Gwen's blog

Current Events

May 3, Houston: The big one -- the Inprint reading -- occurs at the Alley Theatre on Monday, May 3. Do not miss it or you'll be sorry. I'm not kidding -- I'm going to say the craziest, most intellectual yet hilarious stuff I can think of, and I'll be sharing the stage with the ultra sexy Oscar Casares, too.

June 24, Houston: I'm one of the peeps scheduled to read at Poison Pen, at Houston's famous Poison Girl bar. Besides me, everyone there will be ultra, *super* sexy. Come see me and drink!

June 26, Washington, DC: I'll be reading at the American Library Association conference. Come on down.

My other blog: Go read my the Houston Chronicle parenting blog (or my ChronMomBlog, as I like to call it) and make sure my kids won't resent me more than other kids resent their own parents.

Buy my new novel, Lone Star Legend. Already did? Well, buy a few more for your friends, then. :)


Wednesday, March 18, 2009

Guess what? 25 Random Facts About Me!

because I have been inspired.

Now, all I have to do is think of 25 new things to tell y'all, apart from the stuff divulged in the 100 things meme I did back in 2005, and apart from all the other stuff I've told y'all over the past 12 years.

Easy!

1. I'm going to do a reading/event tonight in which I'm supposed to talk about my creative process(es). For that, I've decided to give a 5-minute history of my writing career. It's my first time doing anything like that, so I'm kind of nervous. But I'm always kind of nervous about all the events I do, no matter how new or old the material. Unless they're readings for little kids, that is.

2. I feel that the best Easter candy is Russel Stover's creme eggs, in coconut-in-dark-chocolate flavor.

3. I like to go to the grocery store with my fiance. That's, like, a serious date night activity for us. Sometimes I think it's because we both experienced hard times in our youth. But usually I don't try to analyze it.

4. I'm getting married on May 23rd. (THIS NEXT PART IS SECRET - SHH:) At first I was a little bit sad because my future in-laws didn't think I was the right person to marry their son. Not sad enough to let it stop us, or to dwell on it on a daily basis, but kind of disappointed. But, recently, my fiance talked to them about it, and they voiced their concerns... and now they're coming to the wedding. And I'm happier/more relieved about that than I would have expected.
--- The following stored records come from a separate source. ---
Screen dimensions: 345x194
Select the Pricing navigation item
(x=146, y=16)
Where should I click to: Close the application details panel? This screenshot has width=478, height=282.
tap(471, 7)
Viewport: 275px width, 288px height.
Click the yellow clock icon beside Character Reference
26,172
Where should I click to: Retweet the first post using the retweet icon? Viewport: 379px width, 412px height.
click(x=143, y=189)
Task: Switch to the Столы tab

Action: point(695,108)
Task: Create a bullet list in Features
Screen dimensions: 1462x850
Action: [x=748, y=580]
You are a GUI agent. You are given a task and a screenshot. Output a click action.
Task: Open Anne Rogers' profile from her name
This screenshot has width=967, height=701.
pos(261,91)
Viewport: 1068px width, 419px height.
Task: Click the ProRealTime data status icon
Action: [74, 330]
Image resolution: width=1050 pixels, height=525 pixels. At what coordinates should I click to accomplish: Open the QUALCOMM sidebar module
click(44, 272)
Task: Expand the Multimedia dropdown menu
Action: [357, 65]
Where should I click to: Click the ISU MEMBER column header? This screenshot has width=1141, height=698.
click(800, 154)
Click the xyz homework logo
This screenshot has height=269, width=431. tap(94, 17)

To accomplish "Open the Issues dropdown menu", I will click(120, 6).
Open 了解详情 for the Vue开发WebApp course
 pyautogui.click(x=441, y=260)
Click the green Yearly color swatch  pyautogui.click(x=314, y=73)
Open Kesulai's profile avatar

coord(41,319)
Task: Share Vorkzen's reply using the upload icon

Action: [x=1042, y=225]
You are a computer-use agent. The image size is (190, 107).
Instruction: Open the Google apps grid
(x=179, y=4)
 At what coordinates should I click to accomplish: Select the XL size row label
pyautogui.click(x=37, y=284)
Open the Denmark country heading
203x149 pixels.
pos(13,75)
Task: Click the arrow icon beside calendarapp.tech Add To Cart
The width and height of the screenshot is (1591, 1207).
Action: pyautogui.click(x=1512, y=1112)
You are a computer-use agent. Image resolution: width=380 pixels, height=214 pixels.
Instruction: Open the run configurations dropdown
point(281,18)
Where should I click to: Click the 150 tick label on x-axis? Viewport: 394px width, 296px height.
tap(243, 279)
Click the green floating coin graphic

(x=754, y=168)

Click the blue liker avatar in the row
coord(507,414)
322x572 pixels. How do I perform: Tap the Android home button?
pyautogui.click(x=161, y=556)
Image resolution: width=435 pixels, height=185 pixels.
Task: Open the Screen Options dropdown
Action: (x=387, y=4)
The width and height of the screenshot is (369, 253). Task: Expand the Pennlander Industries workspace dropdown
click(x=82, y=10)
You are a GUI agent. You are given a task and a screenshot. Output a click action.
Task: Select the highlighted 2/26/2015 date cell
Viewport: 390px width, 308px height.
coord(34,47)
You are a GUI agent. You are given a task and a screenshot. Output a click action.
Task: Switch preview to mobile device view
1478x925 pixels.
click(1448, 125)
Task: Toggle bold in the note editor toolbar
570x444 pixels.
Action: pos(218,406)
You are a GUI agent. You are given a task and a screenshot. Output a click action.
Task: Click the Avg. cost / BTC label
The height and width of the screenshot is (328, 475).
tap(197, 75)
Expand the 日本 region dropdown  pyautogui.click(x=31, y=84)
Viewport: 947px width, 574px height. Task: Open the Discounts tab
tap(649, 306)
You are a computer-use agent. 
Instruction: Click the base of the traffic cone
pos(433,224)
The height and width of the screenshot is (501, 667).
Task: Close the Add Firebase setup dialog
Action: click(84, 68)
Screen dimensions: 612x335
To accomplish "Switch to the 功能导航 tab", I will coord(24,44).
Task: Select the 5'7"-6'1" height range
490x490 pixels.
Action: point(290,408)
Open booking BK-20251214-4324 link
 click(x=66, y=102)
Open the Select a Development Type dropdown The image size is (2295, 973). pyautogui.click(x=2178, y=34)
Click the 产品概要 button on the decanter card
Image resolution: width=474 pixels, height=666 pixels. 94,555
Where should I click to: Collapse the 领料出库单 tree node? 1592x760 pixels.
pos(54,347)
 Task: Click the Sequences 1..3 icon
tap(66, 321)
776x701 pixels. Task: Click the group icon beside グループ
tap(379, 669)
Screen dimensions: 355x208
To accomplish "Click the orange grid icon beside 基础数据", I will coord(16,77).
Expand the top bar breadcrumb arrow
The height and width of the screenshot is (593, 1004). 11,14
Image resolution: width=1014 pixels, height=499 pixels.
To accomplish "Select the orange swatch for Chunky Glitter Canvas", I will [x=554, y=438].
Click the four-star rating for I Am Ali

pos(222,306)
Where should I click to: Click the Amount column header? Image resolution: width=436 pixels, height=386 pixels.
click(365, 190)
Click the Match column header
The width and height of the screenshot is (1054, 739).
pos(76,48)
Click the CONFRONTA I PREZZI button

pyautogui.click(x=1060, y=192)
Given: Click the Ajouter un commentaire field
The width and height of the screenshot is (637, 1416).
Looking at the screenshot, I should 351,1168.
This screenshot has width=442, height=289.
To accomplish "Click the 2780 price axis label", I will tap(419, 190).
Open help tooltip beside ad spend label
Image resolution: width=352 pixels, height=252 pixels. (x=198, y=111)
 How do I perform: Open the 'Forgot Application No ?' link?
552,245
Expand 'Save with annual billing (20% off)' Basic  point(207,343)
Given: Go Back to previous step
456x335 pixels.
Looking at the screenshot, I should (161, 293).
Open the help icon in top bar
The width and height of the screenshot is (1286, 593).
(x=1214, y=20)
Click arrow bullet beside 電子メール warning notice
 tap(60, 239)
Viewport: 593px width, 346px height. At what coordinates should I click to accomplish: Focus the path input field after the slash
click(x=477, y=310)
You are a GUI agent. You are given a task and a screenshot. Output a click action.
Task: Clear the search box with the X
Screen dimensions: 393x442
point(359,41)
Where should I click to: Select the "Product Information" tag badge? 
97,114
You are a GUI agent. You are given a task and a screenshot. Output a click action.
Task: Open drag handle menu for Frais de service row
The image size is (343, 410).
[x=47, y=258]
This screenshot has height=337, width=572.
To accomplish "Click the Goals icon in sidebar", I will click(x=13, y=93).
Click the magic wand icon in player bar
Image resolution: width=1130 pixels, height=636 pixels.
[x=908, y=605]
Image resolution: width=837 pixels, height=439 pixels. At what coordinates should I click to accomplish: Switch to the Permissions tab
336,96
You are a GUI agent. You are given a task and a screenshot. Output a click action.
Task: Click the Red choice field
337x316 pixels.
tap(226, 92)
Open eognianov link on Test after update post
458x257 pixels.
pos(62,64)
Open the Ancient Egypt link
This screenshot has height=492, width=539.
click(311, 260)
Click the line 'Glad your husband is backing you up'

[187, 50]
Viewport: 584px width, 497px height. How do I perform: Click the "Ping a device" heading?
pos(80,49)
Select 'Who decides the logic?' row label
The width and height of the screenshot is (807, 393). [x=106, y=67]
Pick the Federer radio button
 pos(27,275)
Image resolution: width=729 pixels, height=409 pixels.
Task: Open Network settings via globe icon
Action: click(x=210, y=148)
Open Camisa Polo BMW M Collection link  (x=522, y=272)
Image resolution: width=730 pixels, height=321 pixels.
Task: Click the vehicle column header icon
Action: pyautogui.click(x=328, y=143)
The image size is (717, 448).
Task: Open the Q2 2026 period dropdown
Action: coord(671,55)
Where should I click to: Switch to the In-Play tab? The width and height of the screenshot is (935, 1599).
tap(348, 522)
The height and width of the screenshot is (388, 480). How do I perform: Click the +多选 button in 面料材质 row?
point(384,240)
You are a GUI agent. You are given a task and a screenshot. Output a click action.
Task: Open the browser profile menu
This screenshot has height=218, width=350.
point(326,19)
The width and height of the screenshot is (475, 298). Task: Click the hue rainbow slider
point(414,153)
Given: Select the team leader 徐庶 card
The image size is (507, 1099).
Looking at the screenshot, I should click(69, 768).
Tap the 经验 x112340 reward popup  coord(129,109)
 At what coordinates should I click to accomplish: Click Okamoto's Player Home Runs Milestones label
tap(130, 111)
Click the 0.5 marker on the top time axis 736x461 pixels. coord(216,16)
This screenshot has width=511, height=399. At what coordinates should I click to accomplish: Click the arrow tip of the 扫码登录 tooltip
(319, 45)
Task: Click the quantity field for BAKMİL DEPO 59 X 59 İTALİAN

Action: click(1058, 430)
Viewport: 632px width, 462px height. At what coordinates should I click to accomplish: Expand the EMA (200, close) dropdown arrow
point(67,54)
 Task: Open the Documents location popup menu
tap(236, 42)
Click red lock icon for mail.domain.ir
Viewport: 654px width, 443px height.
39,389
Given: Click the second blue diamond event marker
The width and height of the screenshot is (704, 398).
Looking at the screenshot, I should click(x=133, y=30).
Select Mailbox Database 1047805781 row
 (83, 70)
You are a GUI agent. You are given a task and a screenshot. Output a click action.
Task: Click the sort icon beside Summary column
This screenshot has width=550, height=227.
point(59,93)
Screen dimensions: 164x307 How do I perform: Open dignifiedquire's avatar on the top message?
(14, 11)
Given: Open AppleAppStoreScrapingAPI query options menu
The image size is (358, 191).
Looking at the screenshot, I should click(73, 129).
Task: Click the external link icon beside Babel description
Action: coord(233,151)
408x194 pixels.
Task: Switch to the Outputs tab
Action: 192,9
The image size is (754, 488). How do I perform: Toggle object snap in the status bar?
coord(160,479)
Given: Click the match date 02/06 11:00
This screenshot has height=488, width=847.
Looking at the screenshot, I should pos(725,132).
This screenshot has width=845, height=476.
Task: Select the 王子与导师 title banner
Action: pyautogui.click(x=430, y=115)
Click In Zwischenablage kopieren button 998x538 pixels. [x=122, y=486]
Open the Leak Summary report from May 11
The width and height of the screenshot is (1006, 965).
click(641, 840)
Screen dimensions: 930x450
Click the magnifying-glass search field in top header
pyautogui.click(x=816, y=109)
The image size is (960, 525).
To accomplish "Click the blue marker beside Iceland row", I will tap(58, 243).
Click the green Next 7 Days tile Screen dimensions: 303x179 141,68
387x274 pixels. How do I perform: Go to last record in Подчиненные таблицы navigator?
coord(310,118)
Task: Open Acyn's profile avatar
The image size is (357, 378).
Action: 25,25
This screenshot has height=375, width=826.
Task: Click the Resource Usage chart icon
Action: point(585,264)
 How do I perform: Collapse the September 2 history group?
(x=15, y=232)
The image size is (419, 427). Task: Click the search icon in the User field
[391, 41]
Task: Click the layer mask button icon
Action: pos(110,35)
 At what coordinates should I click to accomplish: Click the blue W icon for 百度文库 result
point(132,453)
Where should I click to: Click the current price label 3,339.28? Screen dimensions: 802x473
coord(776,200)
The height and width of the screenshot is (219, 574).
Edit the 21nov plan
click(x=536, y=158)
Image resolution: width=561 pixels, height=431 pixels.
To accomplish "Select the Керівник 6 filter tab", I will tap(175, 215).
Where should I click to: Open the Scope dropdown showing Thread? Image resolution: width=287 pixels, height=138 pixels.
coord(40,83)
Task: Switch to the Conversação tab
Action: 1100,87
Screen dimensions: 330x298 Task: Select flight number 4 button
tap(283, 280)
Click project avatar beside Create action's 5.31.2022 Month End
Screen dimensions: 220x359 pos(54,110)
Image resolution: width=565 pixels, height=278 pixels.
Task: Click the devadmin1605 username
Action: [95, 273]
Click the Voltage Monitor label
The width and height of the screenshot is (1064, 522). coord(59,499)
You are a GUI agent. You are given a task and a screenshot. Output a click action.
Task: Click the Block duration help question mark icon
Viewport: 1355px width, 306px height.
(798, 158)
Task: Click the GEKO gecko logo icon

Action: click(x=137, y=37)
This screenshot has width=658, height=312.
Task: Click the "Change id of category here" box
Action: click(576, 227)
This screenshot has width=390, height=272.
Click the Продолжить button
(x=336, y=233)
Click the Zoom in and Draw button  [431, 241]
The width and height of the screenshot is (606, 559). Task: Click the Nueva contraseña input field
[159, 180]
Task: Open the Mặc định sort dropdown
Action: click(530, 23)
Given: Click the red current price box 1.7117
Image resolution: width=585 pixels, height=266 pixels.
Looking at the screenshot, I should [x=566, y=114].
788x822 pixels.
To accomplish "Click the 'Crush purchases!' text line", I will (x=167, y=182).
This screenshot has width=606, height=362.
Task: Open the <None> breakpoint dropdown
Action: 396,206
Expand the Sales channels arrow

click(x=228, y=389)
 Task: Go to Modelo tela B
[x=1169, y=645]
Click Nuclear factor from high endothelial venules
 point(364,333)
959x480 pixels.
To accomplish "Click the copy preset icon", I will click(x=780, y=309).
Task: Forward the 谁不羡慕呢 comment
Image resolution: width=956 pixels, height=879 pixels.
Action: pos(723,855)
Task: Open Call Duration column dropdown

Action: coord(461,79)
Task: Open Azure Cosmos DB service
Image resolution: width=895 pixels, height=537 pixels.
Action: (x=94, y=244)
5. I'm actually a really good daughter-in-law. No one here knows that, because last time I served in that capacity, it was in a tiny town that no one cared to visit. And then I left my husband, effectively removing the possibility of further communication with my parents-in-law. But I know that they loved me, because they told me so, more than once. And I loved them. And I spent jillions of hours with them, and I did what I could to make their lives easier. And I enjoyed doing so, because that's just the kind of crazy I am. And, I have to say here that my ex-mother-in-law was way, way, WAY more opposed to that marriage (and more vocal about it) than my current future in-laws have been. So, in general, I'm optimistic about the new in-law relationships I'm starting. I can rebuild them. I have the technology. I am... the $6 Million Daughter-in-Law. I've just been waiting for the paperwork to go through so I can begin.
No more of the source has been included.